> **Given data**:
....................

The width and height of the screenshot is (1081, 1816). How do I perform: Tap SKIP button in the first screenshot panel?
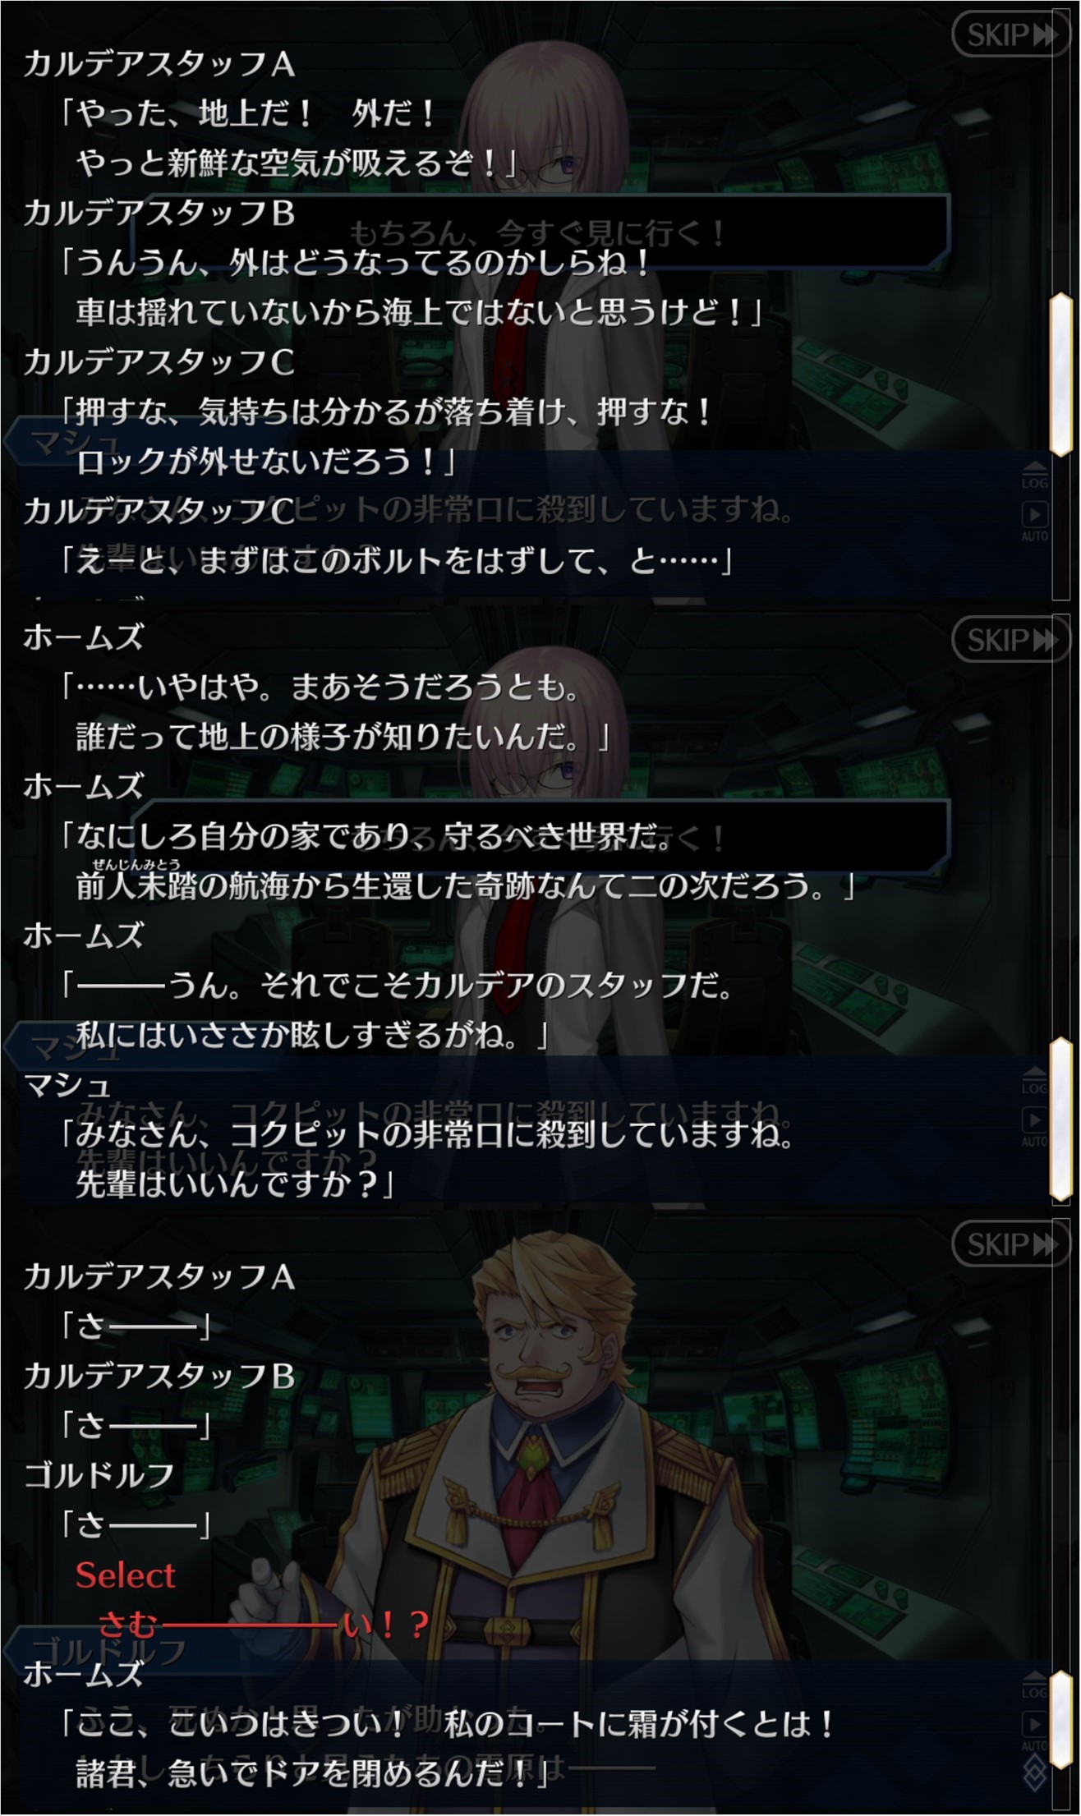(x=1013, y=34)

....................

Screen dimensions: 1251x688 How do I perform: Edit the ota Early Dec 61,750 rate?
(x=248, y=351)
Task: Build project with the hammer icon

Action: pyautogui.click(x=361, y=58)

....................

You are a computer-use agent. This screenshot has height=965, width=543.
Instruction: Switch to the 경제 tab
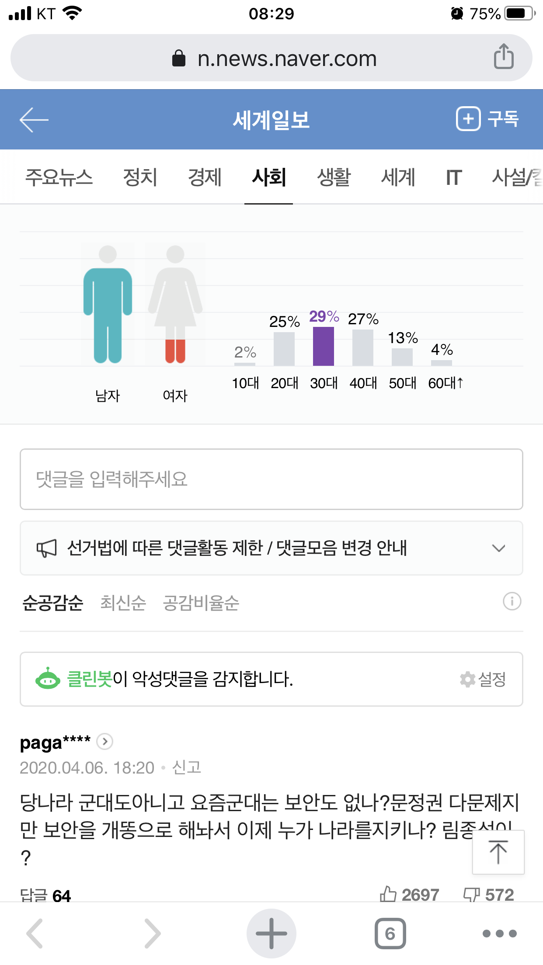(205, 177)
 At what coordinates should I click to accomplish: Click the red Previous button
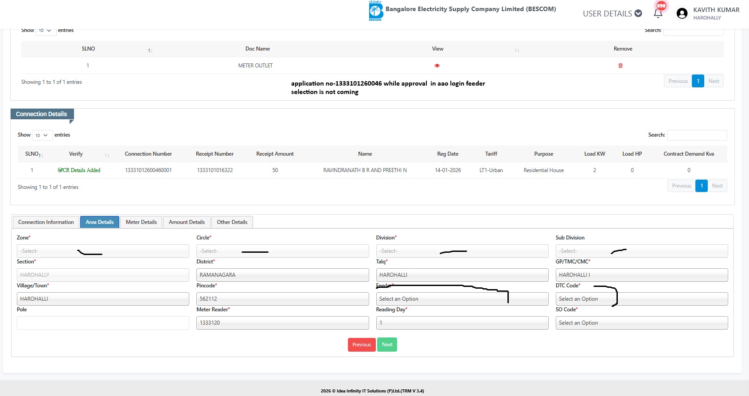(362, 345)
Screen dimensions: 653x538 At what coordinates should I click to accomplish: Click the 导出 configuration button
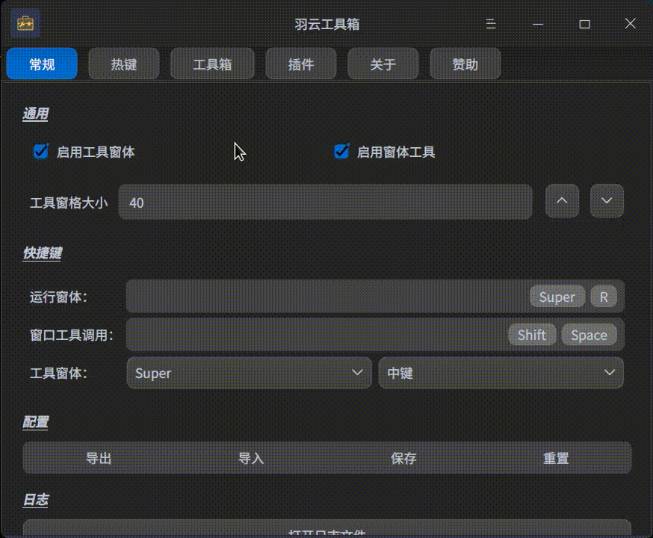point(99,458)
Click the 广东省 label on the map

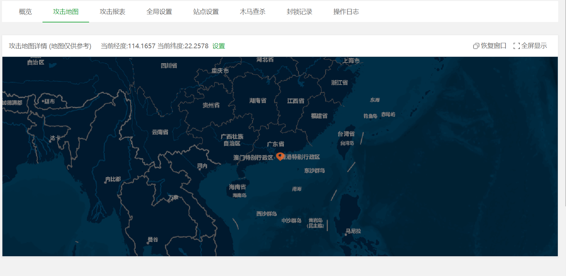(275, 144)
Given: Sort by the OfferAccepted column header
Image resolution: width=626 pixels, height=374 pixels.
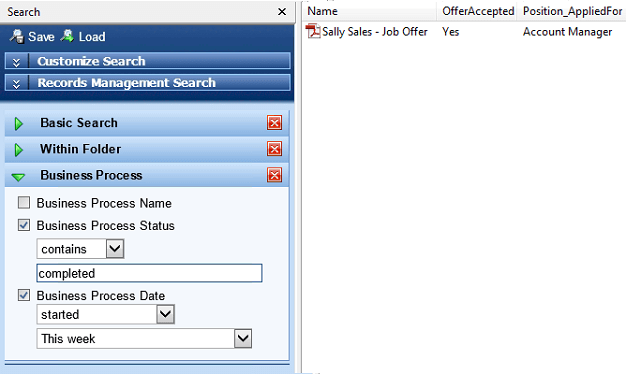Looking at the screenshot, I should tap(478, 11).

....................

Give the data between the line holding "The width and" and the line holding "(x=1013, y=34)", inclusive, as a numbered list without blank lines. Leave the pictures out.

> **Reply to the task**:
1. The width and height of the screenshot is (1081, 1816). How do I perform: Tap SKIP button in the first screenshot panel?
2. (x=1013, y=34)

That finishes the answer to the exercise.